The amount of water, determined by previous tests, required for optimum workability was mixed with the minus 20-mesh dry clay and the mixture stored for several hours in closed containers. After this the clay was thoroughly mixed and wedged.
Test bars approximately 1 1/8 inches square in cross section and 7 inches long were hand-molded from the prepared clay. The bars were marked immediately with a 14 cm tram (for linear shrinkage measurements) and weighed both in air and suspended in kerosene to determine plastic weights and volumes. After the test bars were completely dried they were again measured and weighed in air and suspended in kerosene to determine dry weights and volume. From these plastic and dry data, water of plasticity, shrinkage water, pore water, volume shrinkage, and linear shrinkage were calculated.
Because test bars from all four clays were fired together, the effects of heat treatment are completely comparable. The bars were fired at a slow rate in a Globar-heated electric furnace. At the end of the firings the kiln temperature was held at near the maximum for at least 1 hour so that the pyrometric cones were "soaked down" and uniform penetration of heat was assured.
The test bars were fired to five temperatures, cone 05 (approximately 1030° C.), cone 02 (approximately 1095° C.), cone 4 (approximately 1165° C.), cone 8 (approximately 1225° C.), and cone 10 (approximately 1260° C). After each firing the test bars were weighed, then saturated in cold water for 24 hours and again weighed to determine the cold-water absorption. The same procedure was repeated after immersion in boiling water for 5 hours, then cooling, to determine the boiling-water absorption. Volumes were determined from the difference between the weight of the saturated test bar in air and suspended in water. Measurements of linear shrinkage were also made. From the above data linear and volume shrinkages, absorptions, saturation coefficient, apparent porosity, apparent specific gravity, bulk specific gravity, and ignition loss were determined. The saturation coefficient is the ratio of absorption determined by 24-hour submersion in cold water to that after 5 hours submersion in boiling water. The saturation coefficient is a more reliable index to the resistance of burned clay products to freezing and thawing and other weathering agents than any other method that has been devised.
A separate and independent test was run on all four clays as a check on the accuracy of the first series. The test bars were fired to cone 4 only, however,
Refractories Tests
Standard 9 by 4 1/2 by 2 1/2-inch fire-clay bricks were prepared from clays EL-60-6 and O-5-6 by the dry press method using 2,000 psi pressure in forming the bricks. Carefully graded grog (calcined and crushed clay) was mixed with the plastic clay. In the preparation of the EL-60-6 batch 70 percent grog was used, and in the O-5-6 batch 80 percent grog was used. The bricks were fired to cone 13 and cone 14 in a down-draft, gas-fired kiln.

PROBLEM TO SOLVE:
In the clay-testing text, what pressure was used to form the fire-clay bricks by the dry press method?

MATERIAL PROVIDED:
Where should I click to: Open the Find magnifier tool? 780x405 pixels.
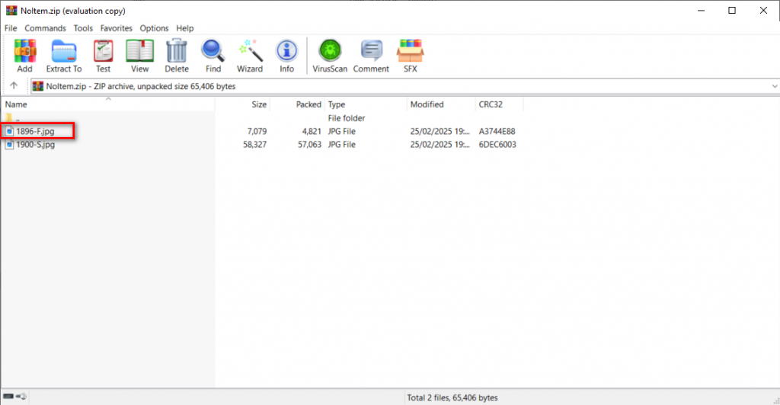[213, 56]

...

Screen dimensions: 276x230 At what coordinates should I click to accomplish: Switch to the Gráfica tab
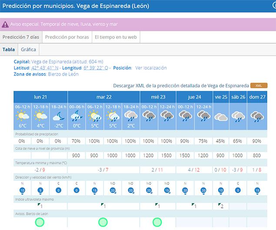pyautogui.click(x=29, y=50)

TASK OUTPUT:
2,000 psi